> Task requirements: Pick out each line in the records below that contains the string "screenshot" and copy those lines. Only count a match when the upper and lower case letters are the same.

***** Records for processing *****

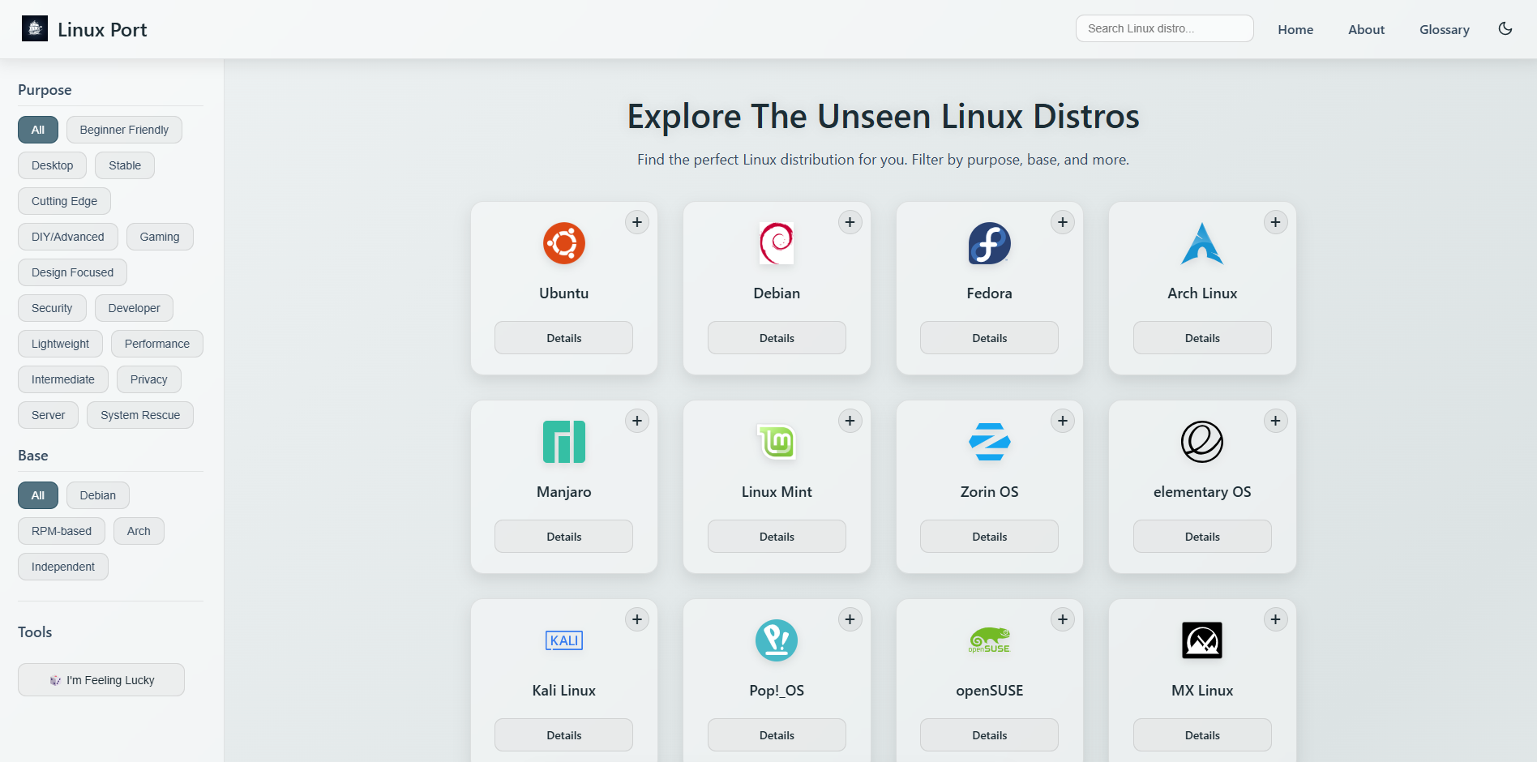Screen dimensions: 1537x762
Task: Click the I'm Feeling Lucky button
Action: [101, 680]
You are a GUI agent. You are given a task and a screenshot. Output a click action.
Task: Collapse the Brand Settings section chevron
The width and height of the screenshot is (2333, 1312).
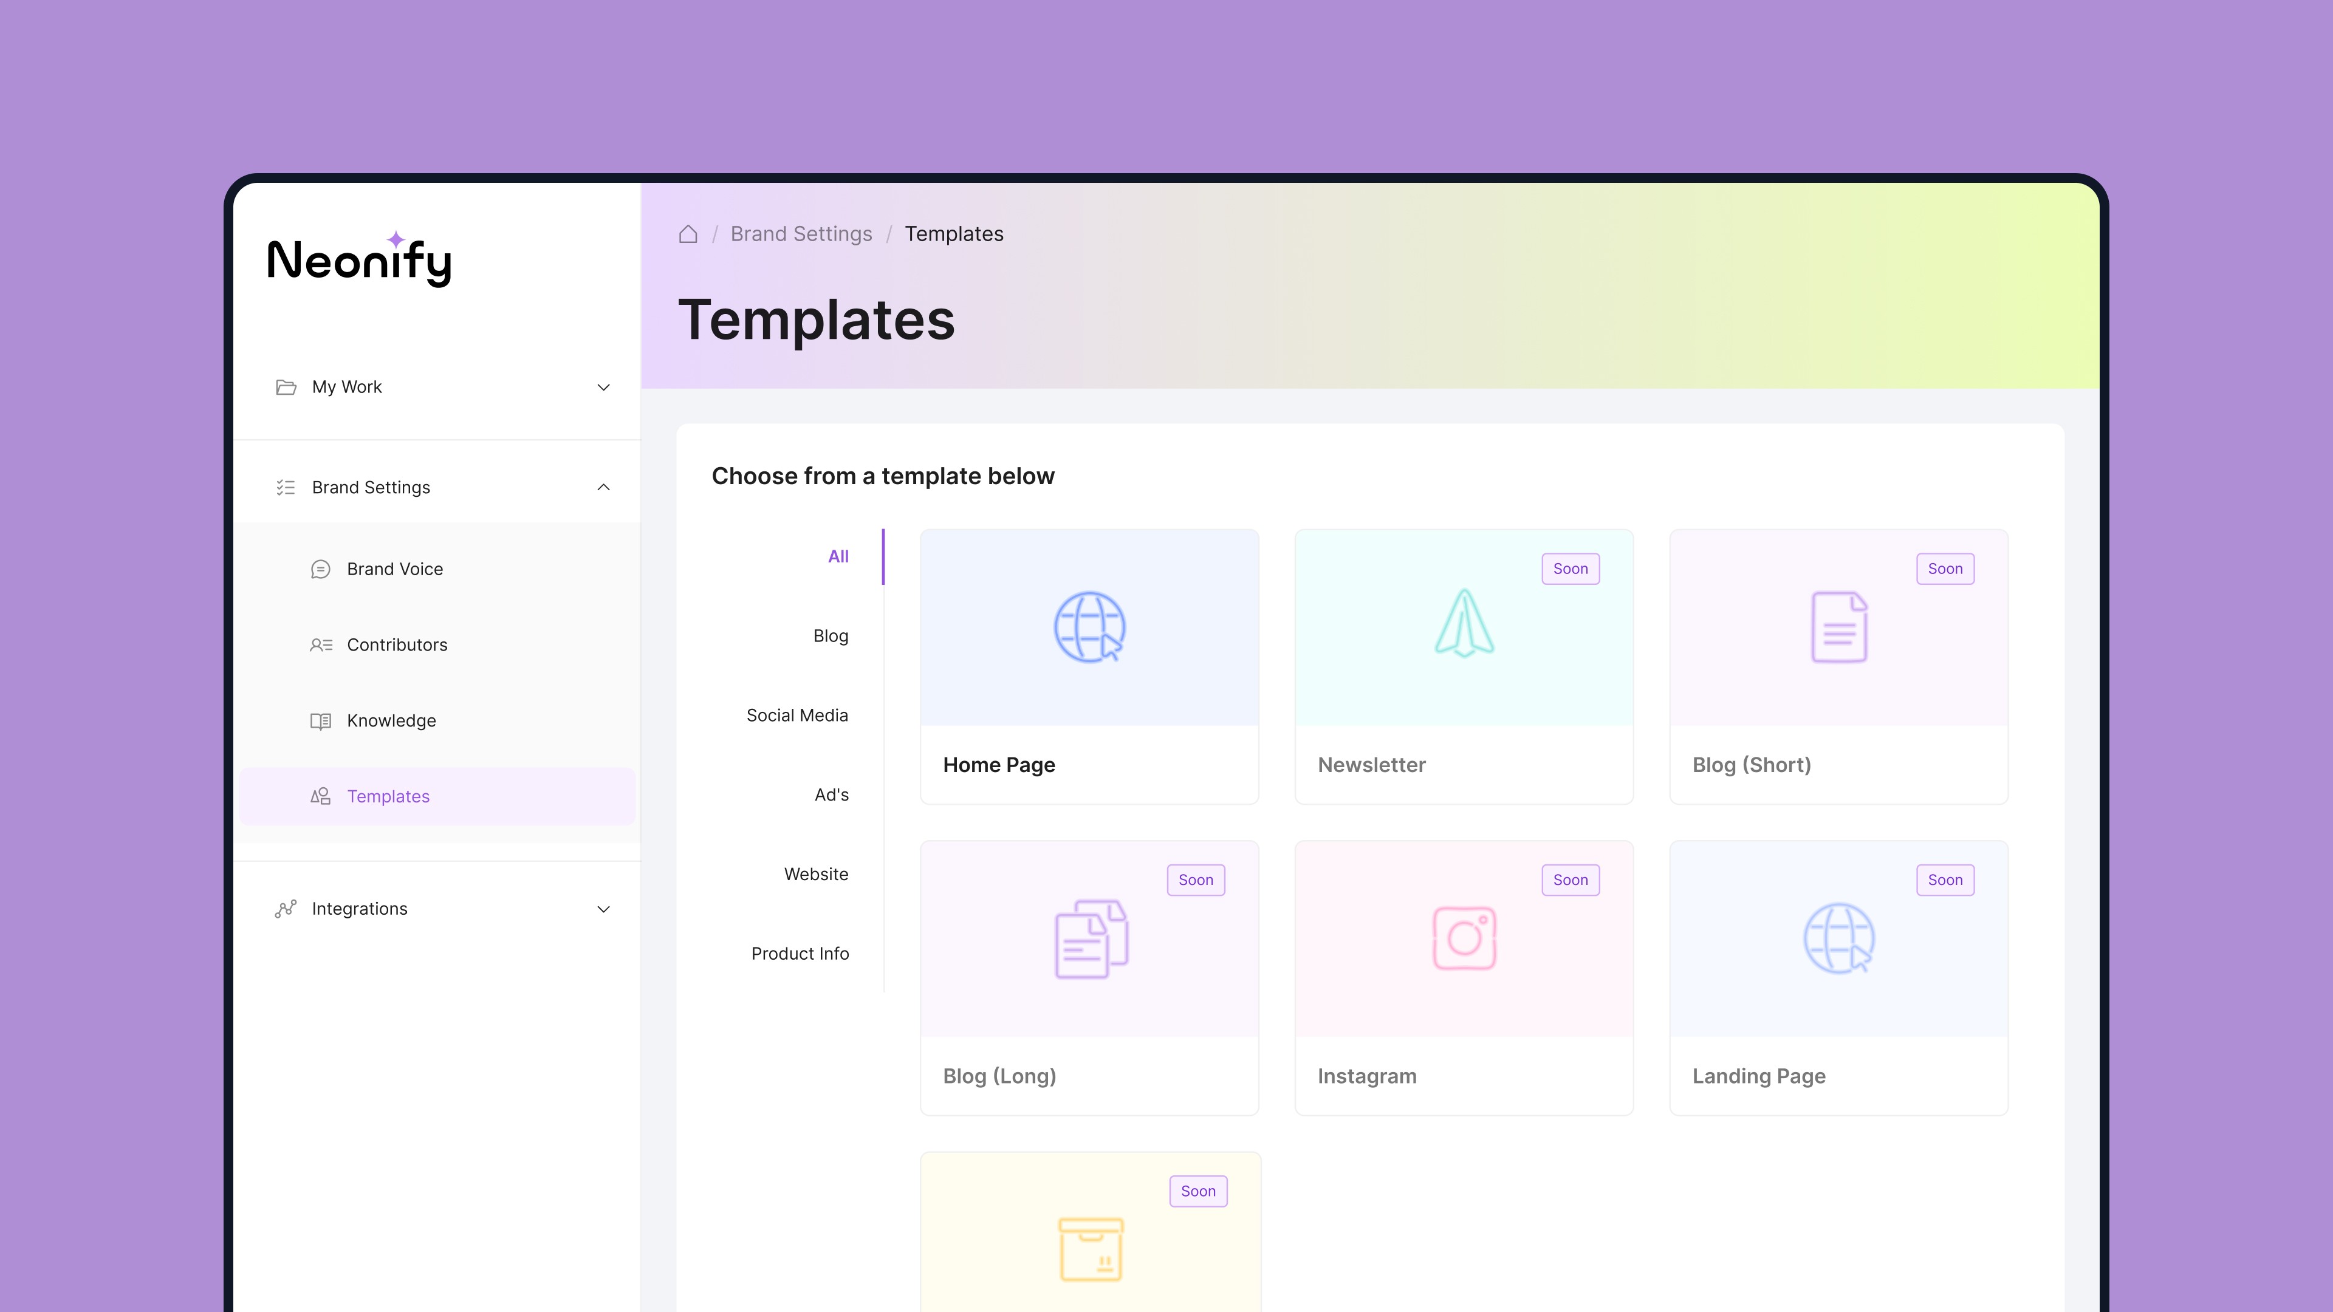click(x=603, y=487)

*****

> Solution for this exercise:
You are a GUI agent. You are given a task and a screenshot. Output a click action.
The width and height of the screenshot is (2333, 1312).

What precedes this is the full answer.